• **WHAT THE TASK ASKS**:
Begin at the line containing "Click the results panel scroll down arrow" and restate it and each line after it exactly, up to and including the last line below. Leave pictures out.
****
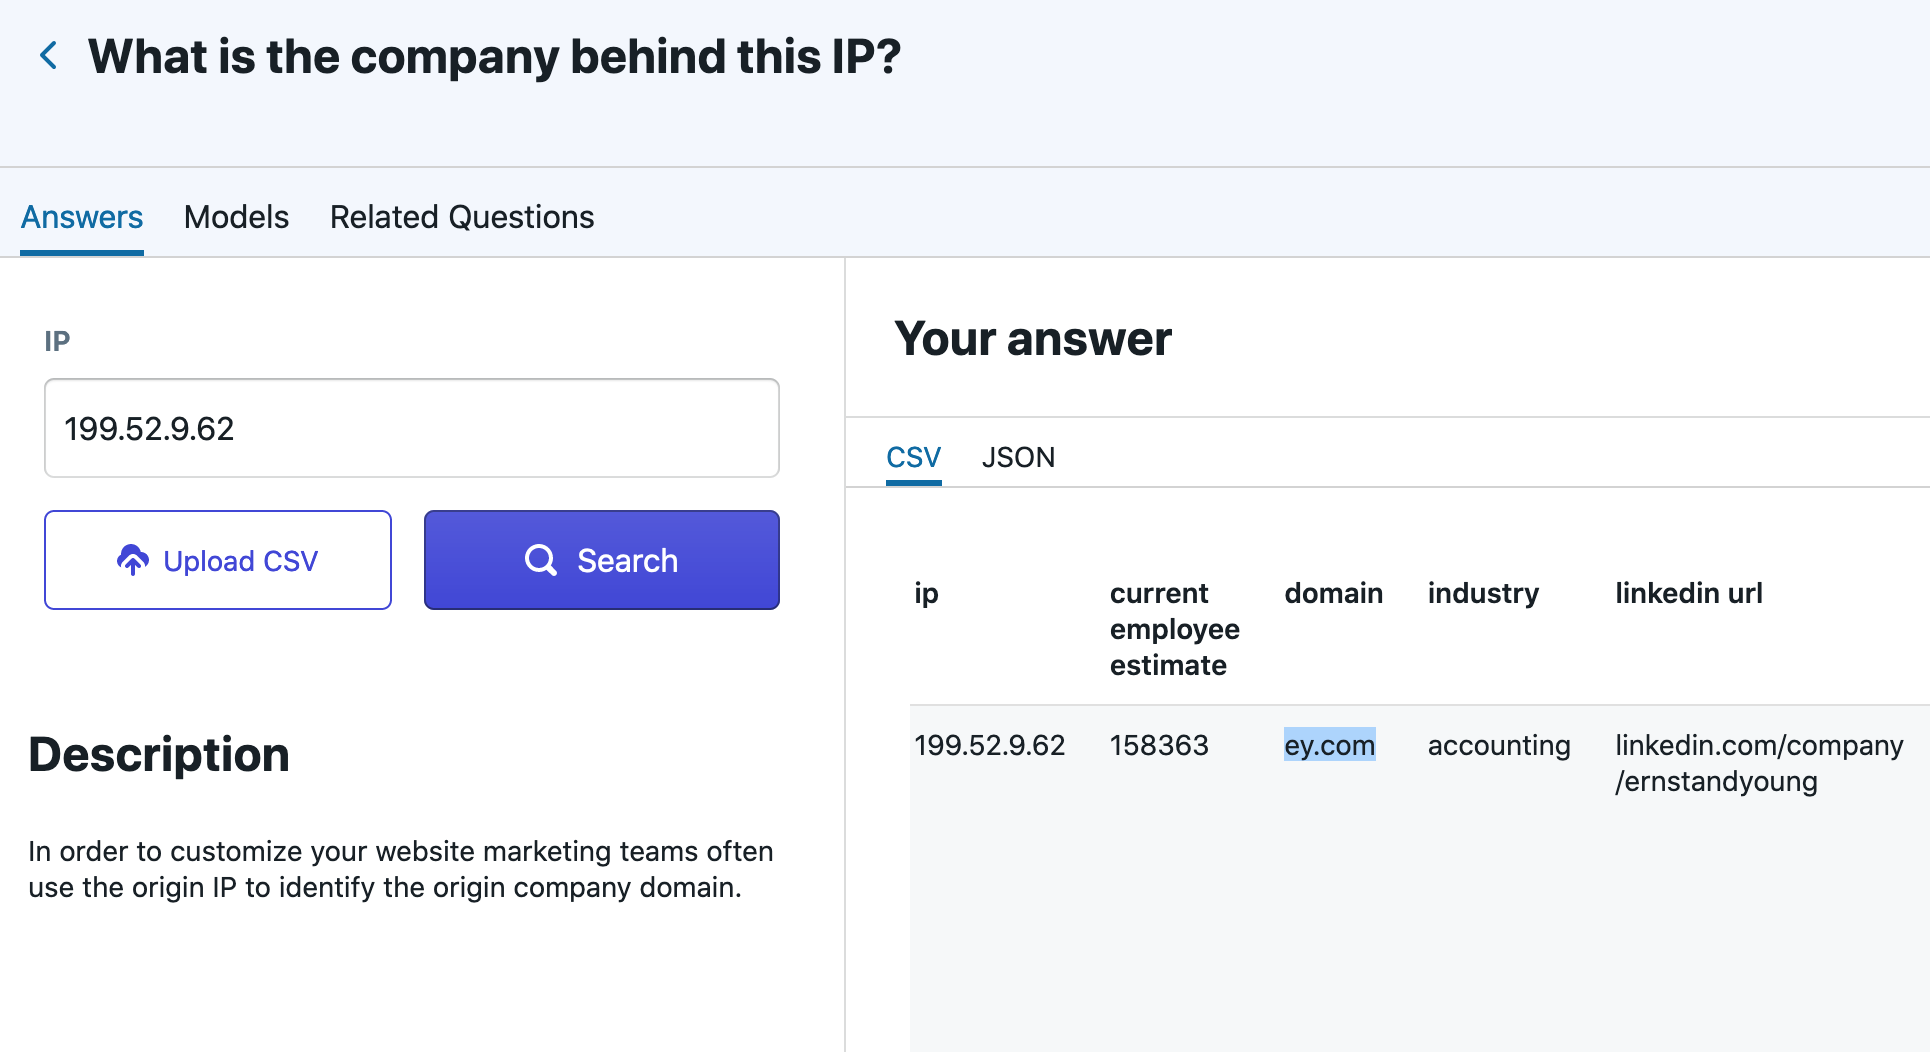Open the Models tab
This screenshot has width=1930, height=1052.
pos(236,217)
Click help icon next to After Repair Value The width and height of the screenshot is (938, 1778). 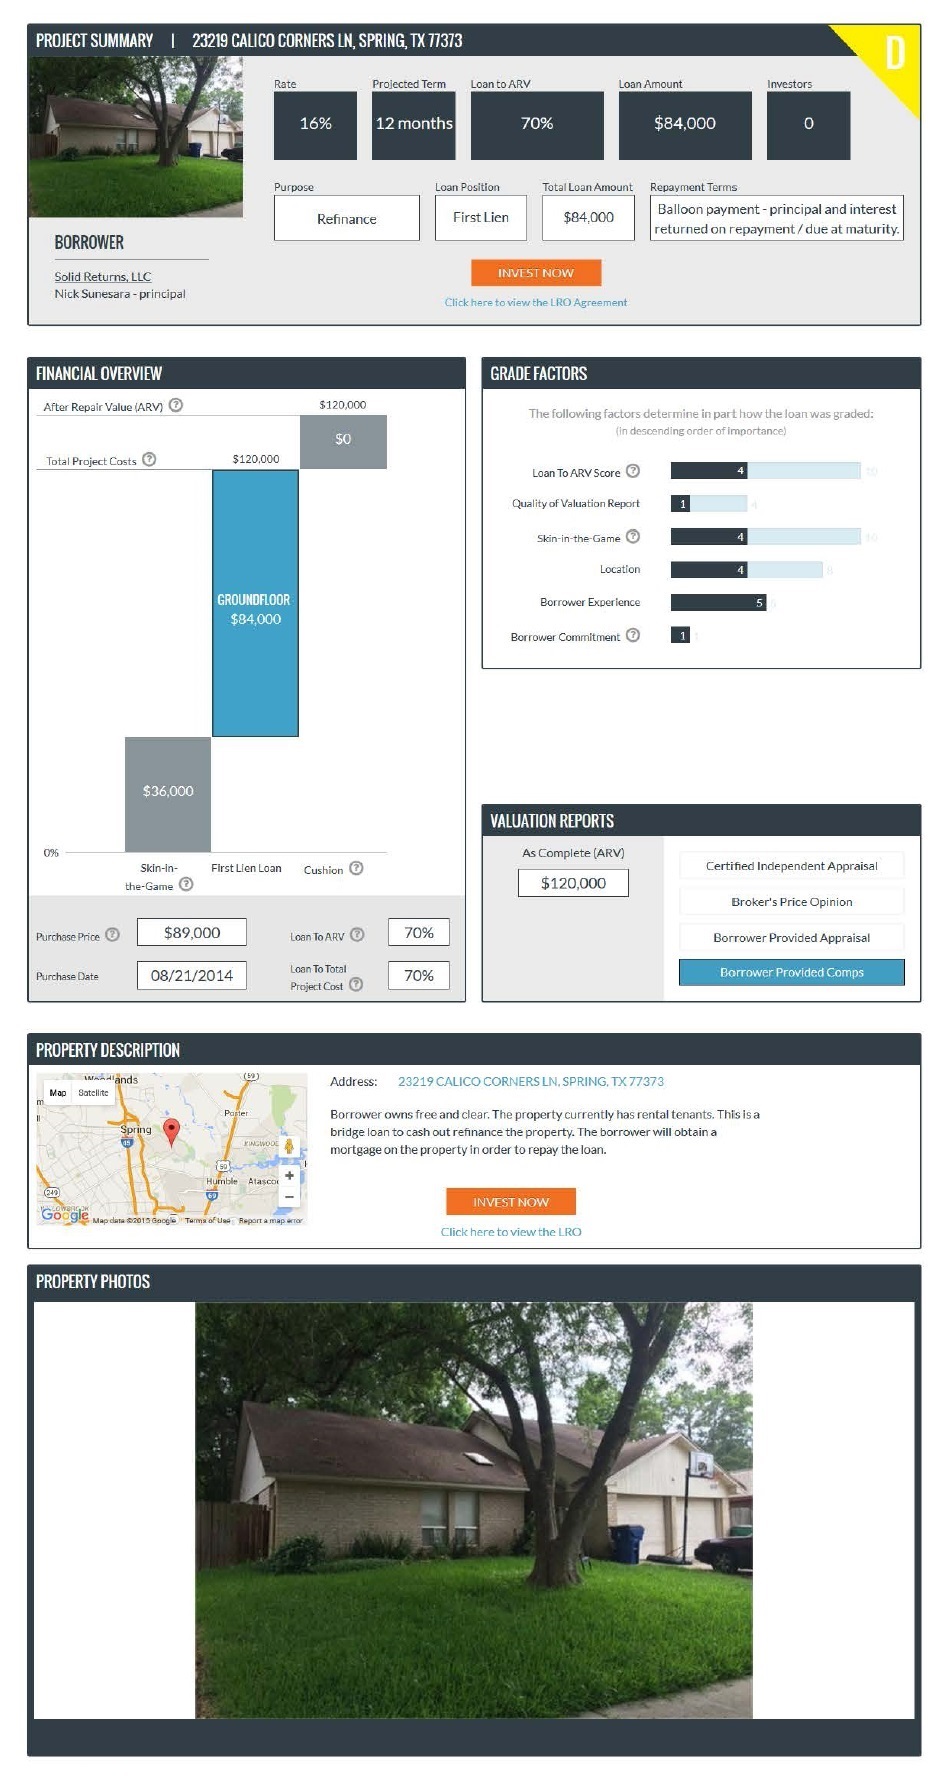coord(176,405)
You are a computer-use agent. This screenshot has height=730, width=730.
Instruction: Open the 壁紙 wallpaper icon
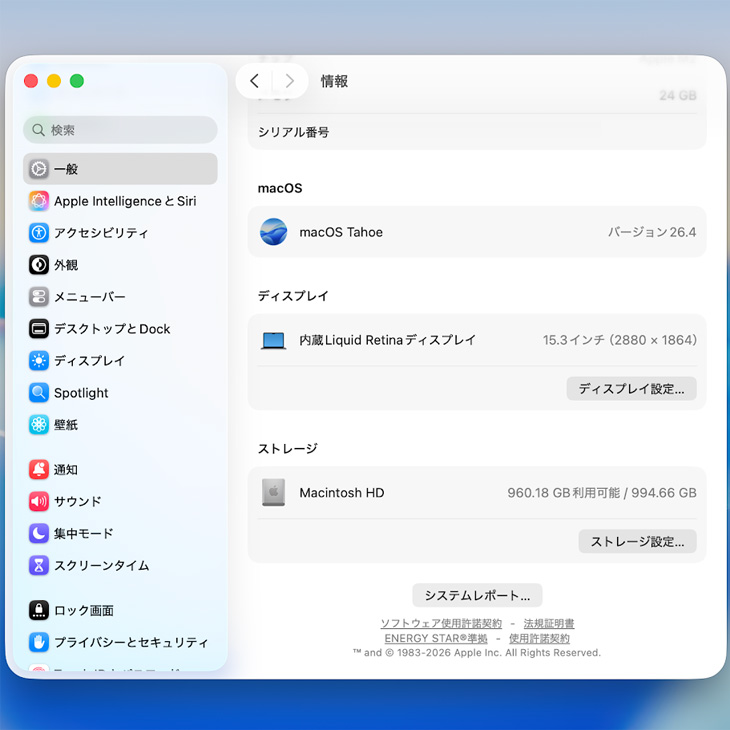click(39, 425)

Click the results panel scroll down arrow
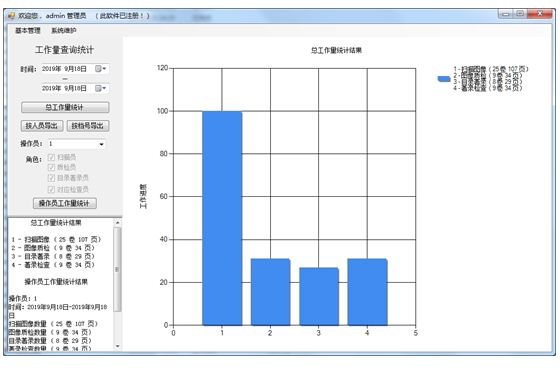(117, 346)
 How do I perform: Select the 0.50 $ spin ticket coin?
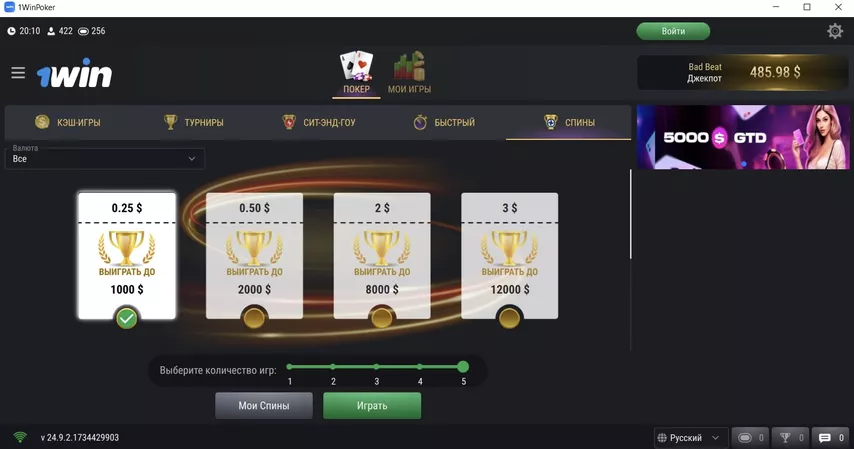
****
• **EXERCISE SOLUTION**:
Click the results panel scroll down arrow
(117, 346)
 How do I perform: Select the 0.50 $ spin ticket coin?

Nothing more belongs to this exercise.